▶ Directions
[a] According to the round baler text, when does moisture sensing begin?
[b] Write the next part of the round baler text, picking up after its final sentence.

Abstract:
A large round baler equipped with moisture sensing apparatus and a bale scale to improve information useful in baling and using bales. Moisture sensing begins after the bale reaches a predetermined diameter. A history of bale weights is used to estimate how much tension to apply to a belt tensioner to achieve both a target bale weight and a target bale size.

Description:
TECHNICAL FIELD  
       [0001]    The principles disclosed relate to improvements to round balers used for harvest of agricultural crops. The invention relates particularly to a method and apparatus for determining a weight of a bale of hay after it is formed, a moisture content of the bale, projecting a size of a bale at a set point weight, and calculations and data display. 
       BACKGROUND  
       [0002]    Large, cylindrical balers have been on the market for a number of years. Typically, the forming of a bale is terminated according to a diameter criterion. Depending on the crop and its moisture level, the weight of bales and the dry matter content can vary widely, even in the same field. 
         [0003]    A variety of sensors are incorporated into a large, cylindrical bale baler in U.S. Pat. No. 5,622,104. In particular, the use of a bale size sensor is disclosed. Additional sensors are suggested for bale RPM, crop moisture, horsepower demands, belt tension, and bale weight.

(Rows on where targets appear)

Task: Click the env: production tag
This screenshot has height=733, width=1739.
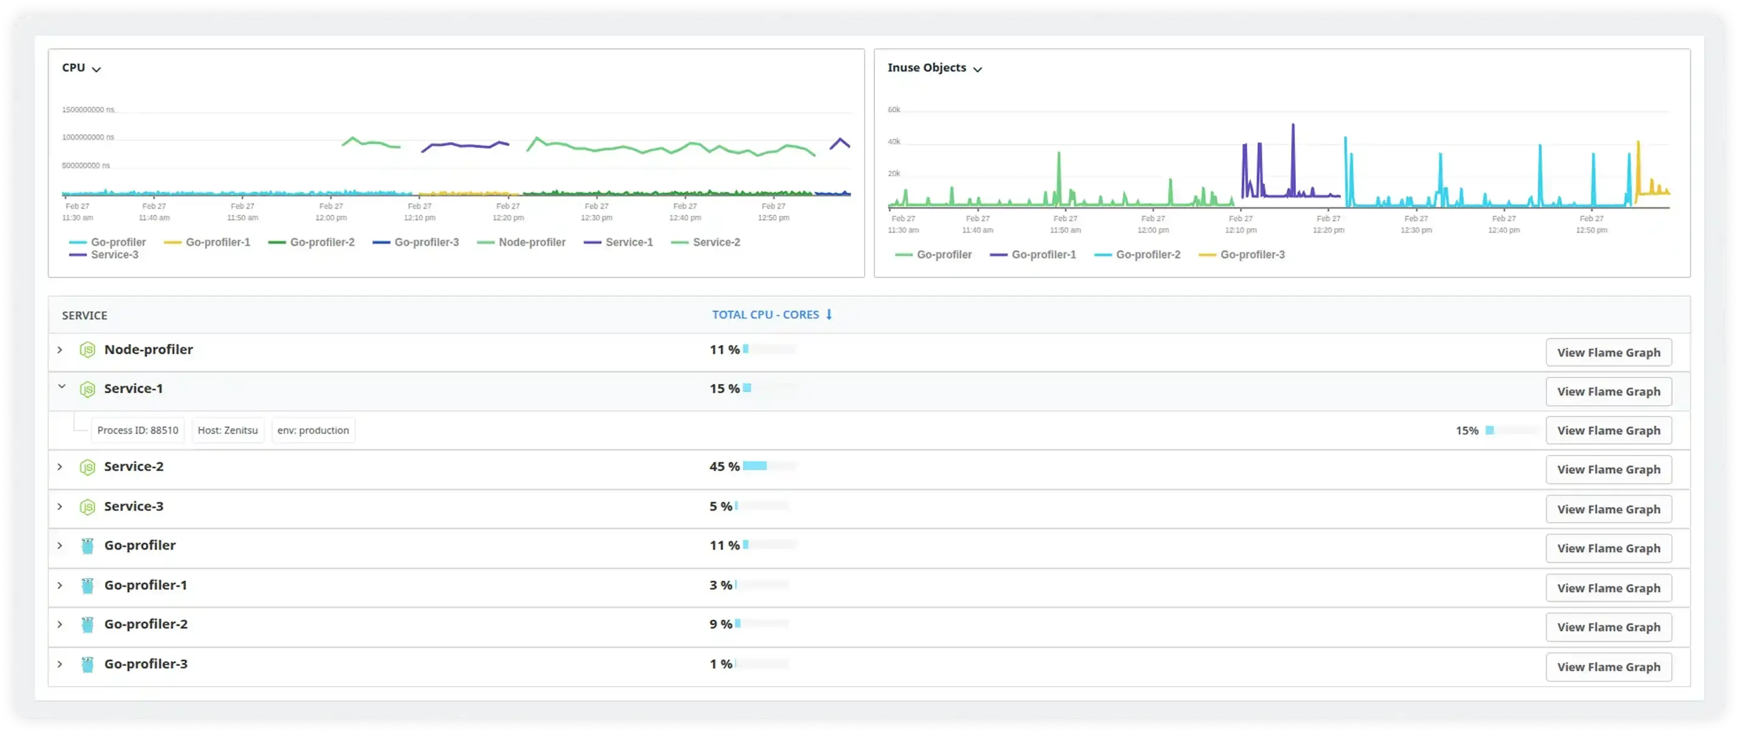Action: tap(313, 431)
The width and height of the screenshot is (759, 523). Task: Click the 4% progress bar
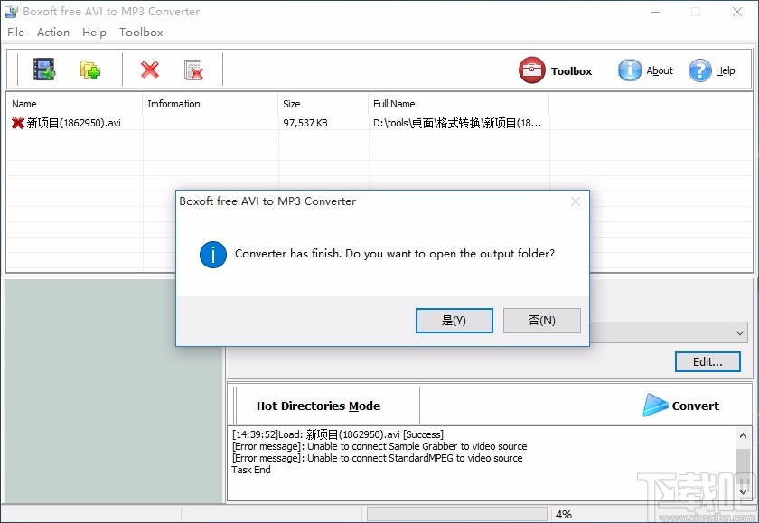click(456, 513)
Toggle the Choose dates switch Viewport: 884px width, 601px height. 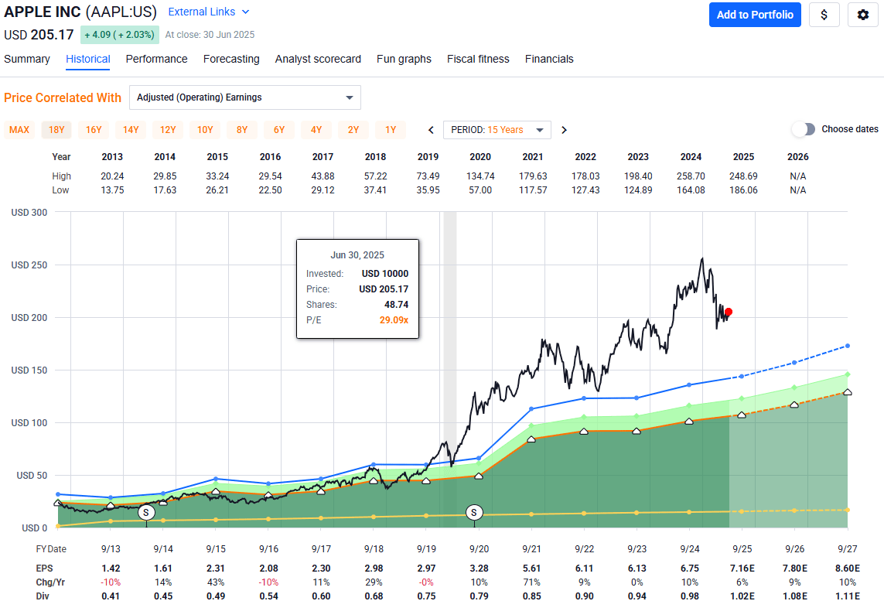pyautogui.click(x=804, y=130)
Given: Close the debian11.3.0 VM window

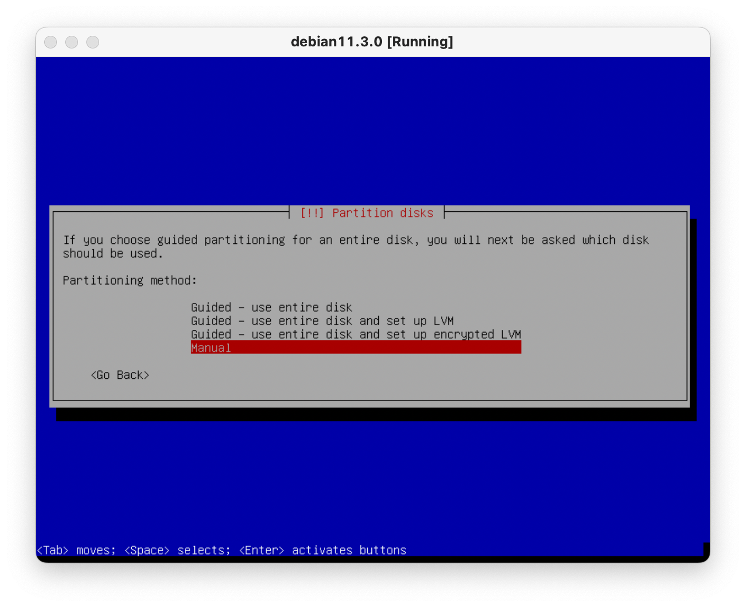Looking at the screenshot, I should (x=51, y=42).
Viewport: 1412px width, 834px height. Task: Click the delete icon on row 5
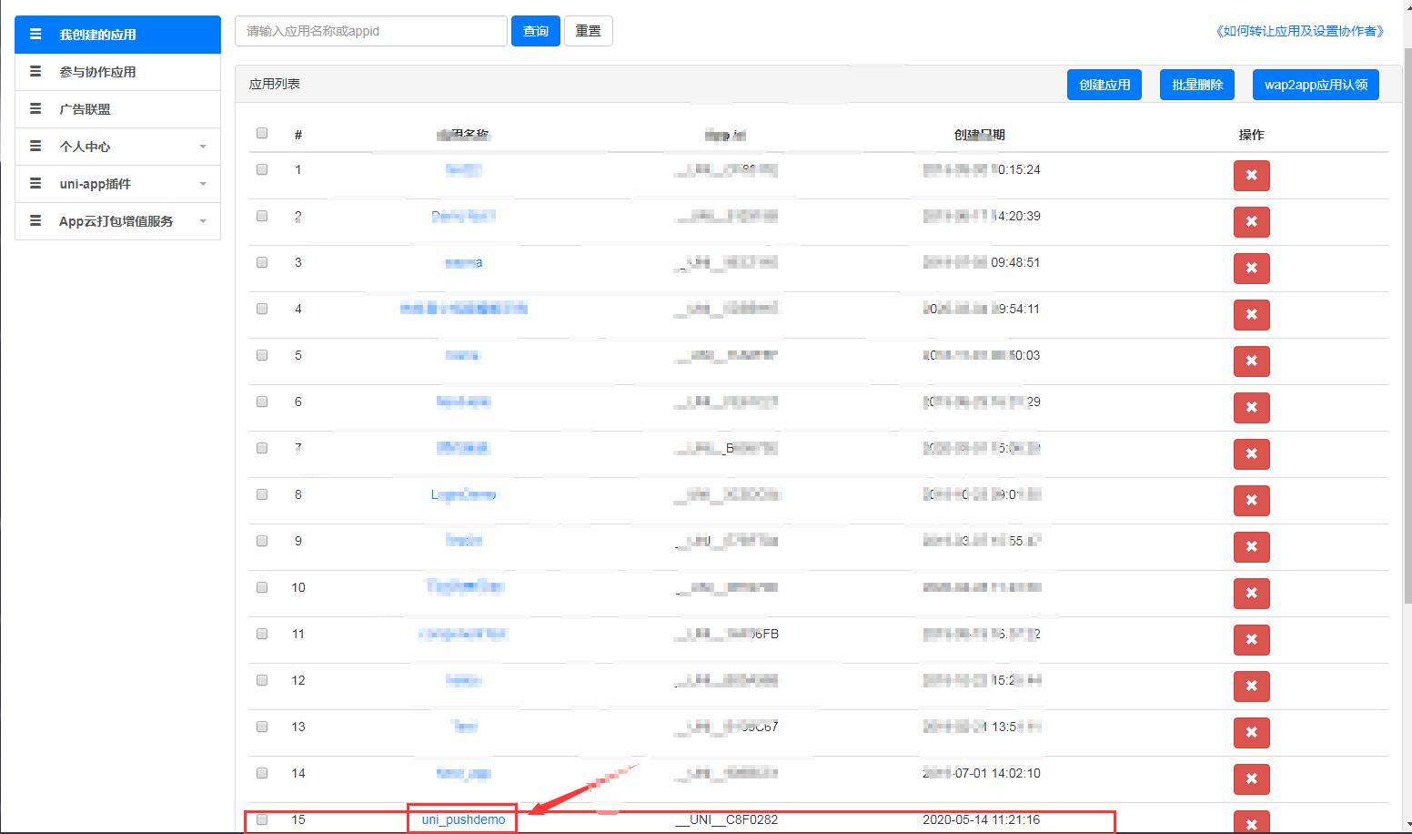click(1252, 361)
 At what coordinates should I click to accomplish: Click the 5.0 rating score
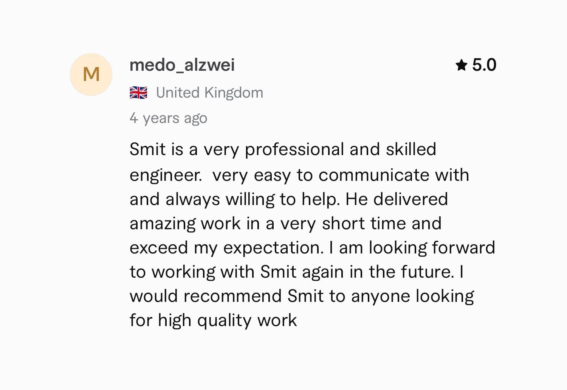tap(484, 65)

▶ Exercise answers
[a] Moisture sensing begins after the bale reaches a predetermined diameter.

[b]
         [0004]    Wild et al. reported a hay yield monitoring system for round balers with strain gages on the tongue and axle of the vehicles, which provided a measure of the weight of the baler and the bale. They also added accelerometers to measure vertical accelerations during operation and determined stationary loads within 2% of actual weight. Measurements under dynamic conditions are still under investigation. (Wild, K., H. Auernahammer, J. Rottmeier, 1994. “Automatic Data Acquisition on Round Balers,” ASAE Technical Paper No. 94-1582, presented at 1994 ASAE International Meeting, Atlanta, Ga. December 13-16, 15 pp.) 
         [0005]    A cylindrical bale baler system was disclosed in U.S. Pat. No. 6,378,276. The system comprises an electronic evaluation unit for processing signals from displacement sensors and a pendulum, transmitting the bale weight to an output unit with which the data are displayed or stored, such as on a yield card. Additionally, a control device may control various baler functions. Further, a moisture sensor for crop material may be connected with the evaluation unit for an automatic conversion to weight of the dry mass of the big round bale. 
         [0006]    There is, therefore, a need for a cylindrical baling system providing a volume average of the moisture level, a bale weight for each bale, consistent bale weight and size, and an identification label, ultimately providing bale weight, moisture, baling date, and field location for each bale. 
       SUMMARY  
       [0007]    A general object of the present invention is to provide data for each bale made in a large cylindrical (big round) baling operation for decision making, display, archival, and automatic control. 
         [0008]    Parameters sensed by the present invention include bale diameter, bale weight, moisture content, and geographical location.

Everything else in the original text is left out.